After installing the Sailun ST637 tires, I've notice the trailer bounces much more going down the road. It's so bad that I'm worried that the wear will hasten the demise of this stapled together trailer. I'm also thinking about install some 20" wheels and 35x12.5R20 tires to replace the hard riding, poor handling Continential HD2 commercial tires on my F450. I also want to install the Carli Back Country suspension, which is a front levelling lift of 2.5". This lift only affect the front, not the rear. The result will be a bed height increase of about 2". However when the truck is loaded with the trailer, I'll probably be a bit nose high, so some airbags or Timbrens bump stops on the rear axle might be in order.

Right now I have about 8" of clearance between the bedrails of the truck and the underside of the fiver. If I raise the truck 1.5 inches, I'm thinking I can move the bolts on the pinbox higher to make up the difference and still have 6" of clearance to the bedrails, although that makes me kind of nervous.

On the trailer suspension front, it seems like my choices are to either use the Lippert approved and sourced 2" lift kit, or go with a Roadmaster, MorRyde, or Timbren suspension system. The Lippert 2" lift kit is the simplest, but it would do nothing for the harshness of the ride.

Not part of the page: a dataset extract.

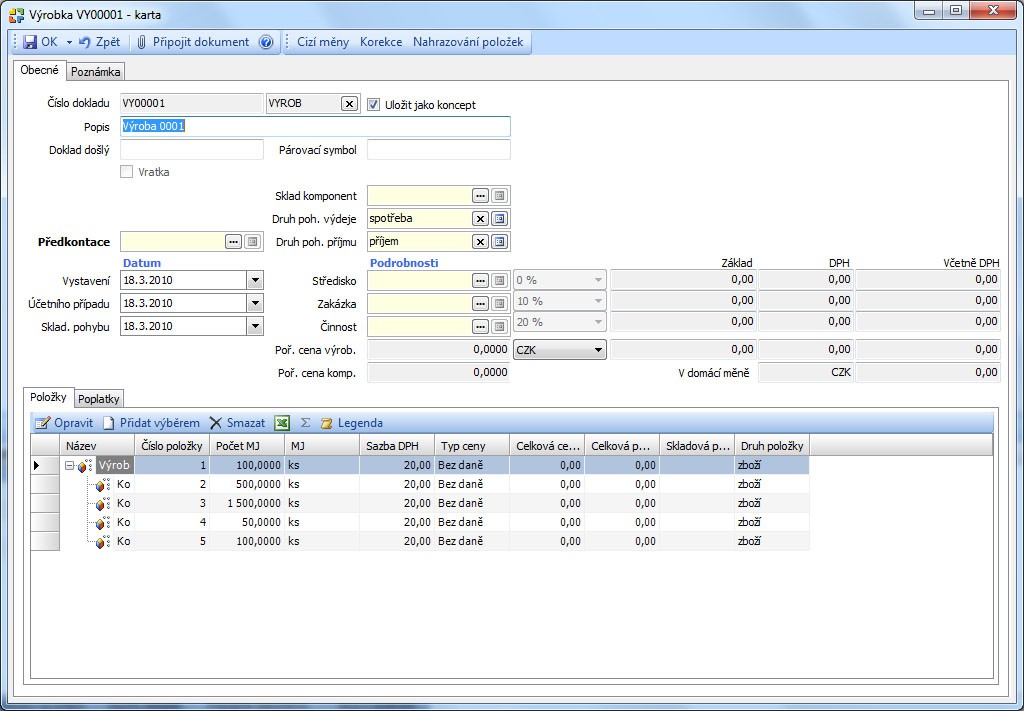Switch to the Poplatky tab
Screen dimensions: 1024x711
tap(99, 399)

The Roadmaster system with the shocks seems like it should do a really good job of dampening the road irregularities. However it does not raise the suspension. I don't know if it can be made to work with the Lippert 2" lift. It's also the best bang for the buck.

The Timbren suspension is about halfway in terms of cost between the Roadmaster and the MorRyde. It also seems like a well thought out system. I removes the axles from the equation entirely which is good for clearance. I have no idea how much dampening it offers relative to the Roadmaster and MorRyde. One bonus of this system is it raises your suspension by 2", which would be perfect for my truck wheels and lift.

The MorRyde system seems to be the Cadillac of suspension systems. It's the most costly at about $7k, and probably requires a trip to Indiana. MorRyde supposedly can set the suspension at whatever lift level I want.

Overall the goal is to soften up both the truck and trailer suspensions and increase the compliance so that I can safely take the truck and trailer down some mild fire roads if we engage in dispersed camping.

So does anyone have experience with these, especially with a very mild truck lift? Recommendations?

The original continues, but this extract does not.